Medicare Advantage Plan Growth in Rural America: Opportunities for Beneficiaries?
This proposed project extends previous RUPRI Center work by exploring differences in the benefits offered by Medicare Advantage (MA) plans as a function of market and population characteristics. We take advantage of improvements in the Centers for Medicare and Medicaid Services (CMS)-provided data about benefits offered by MA plans, such as transportation services, meals, social needs benefit, and home modifications. This project advances research at the critically important nexus of growing Medicare beneficiary enrollment in MA plans and the role of social determinants of health (SDOH) to promote health equity for all beneficiaries. The RUPRI Center routinely downloads monthly MA enrollment reports from CMS. The CMS website also provides detailed information regarding all benefits offered by each MA plan in the MA Benefits Data files. We will use data from 2022 for point-in-time analysis, and data from 2017-2022 for trend analyses. We will use Bureau of the Census data to measure county demographic characteristics. To enrich this project with more detail, we will collect information from public reports of publicly traded MA organizations to profile their SDOH-related activities beyond individual plan benefits.

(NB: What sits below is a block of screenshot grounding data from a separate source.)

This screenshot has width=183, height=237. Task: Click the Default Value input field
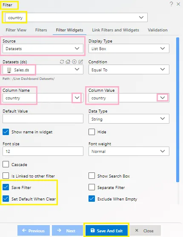pos(43,119)
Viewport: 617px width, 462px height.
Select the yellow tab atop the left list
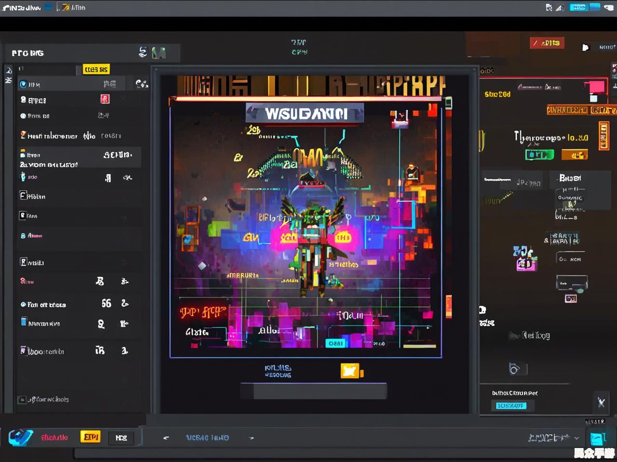tap(96, 69)
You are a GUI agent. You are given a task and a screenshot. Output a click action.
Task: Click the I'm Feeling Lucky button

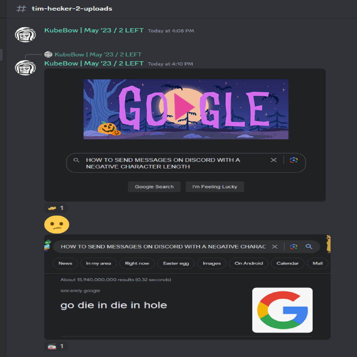[x=215, y=187]
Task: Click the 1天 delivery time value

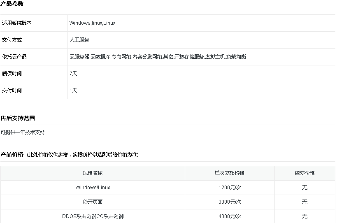Action: tap(73, 91)
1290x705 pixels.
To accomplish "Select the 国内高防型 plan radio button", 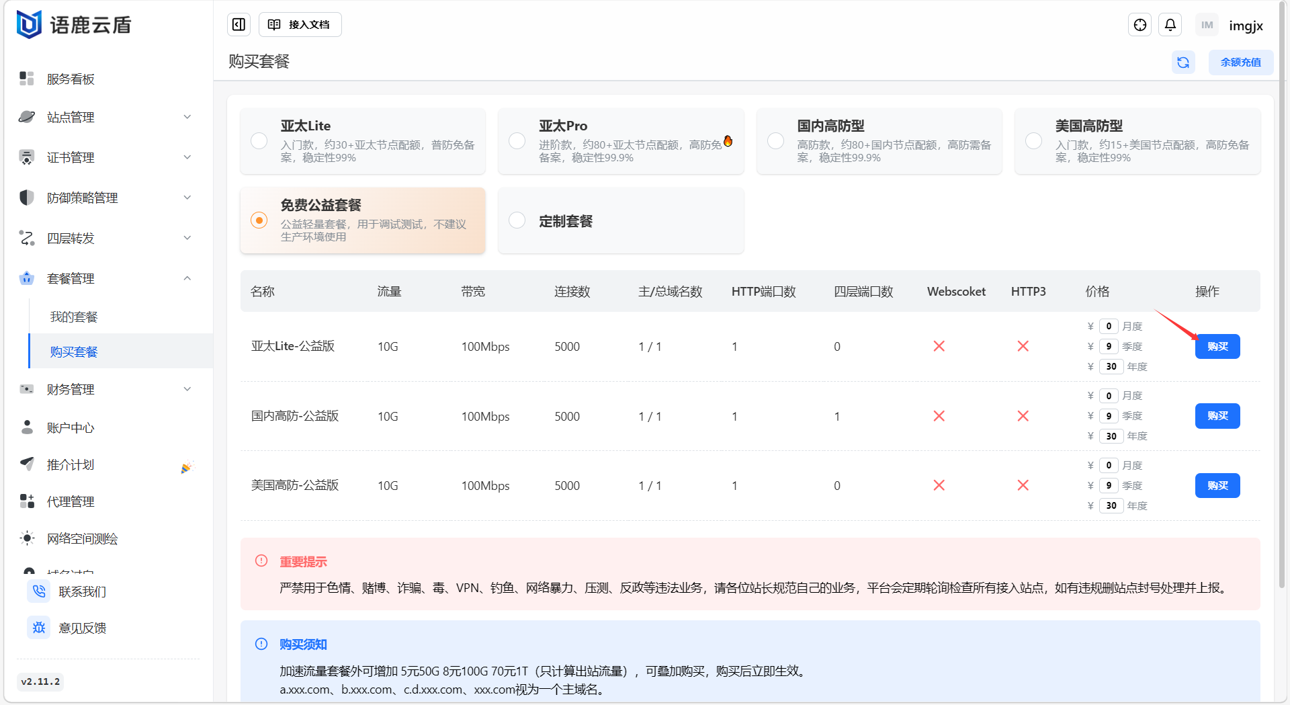I will pyautogui.click(x=776, y=141).
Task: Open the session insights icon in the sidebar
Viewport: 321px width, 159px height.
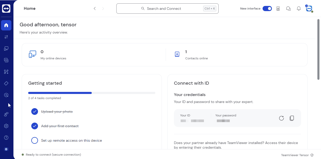Action: (x=6, y=95)
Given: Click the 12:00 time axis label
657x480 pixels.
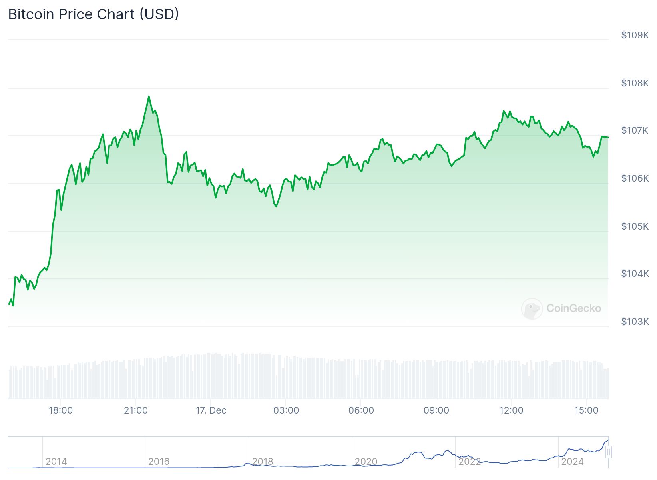Looking at the screenshot, I should (x=512, y=410).
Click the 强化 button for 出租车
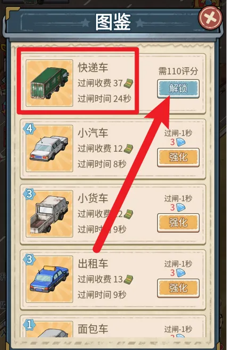Image resolution: width=227 pixels, height=350 pixels. click(x=178, y=288)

The first step in analytic methods is a plan-level analysis, assessing the frequency with which benefits addressing SDOH are included in MA plans. We will then examine the distribution of plans with SDOH-related benefits across geographic categories using urban influence codes to classify counties and CMS data defining plan service areas and benefits offered. The next step will assess enrollment in each of the plans offered in counties that include plans offering supplemental SDOH-related benefits. The final piece of analysis will evaluate county population traits across areas with differing availability of supplemental benefits related to SDOH. We will develop a statistical model using regression analysis to test key hypotheses, including whether the number of plans offering SDOH-related benefits is a function of the number of Medicare beneficiaries in the county, the adjacency to metropolitan and micropolitan counties, and the percentage of Medicare beneficiaries below age 80. We will control for other county characteristics such as per capita income and any common trends in MA plans/enrollment.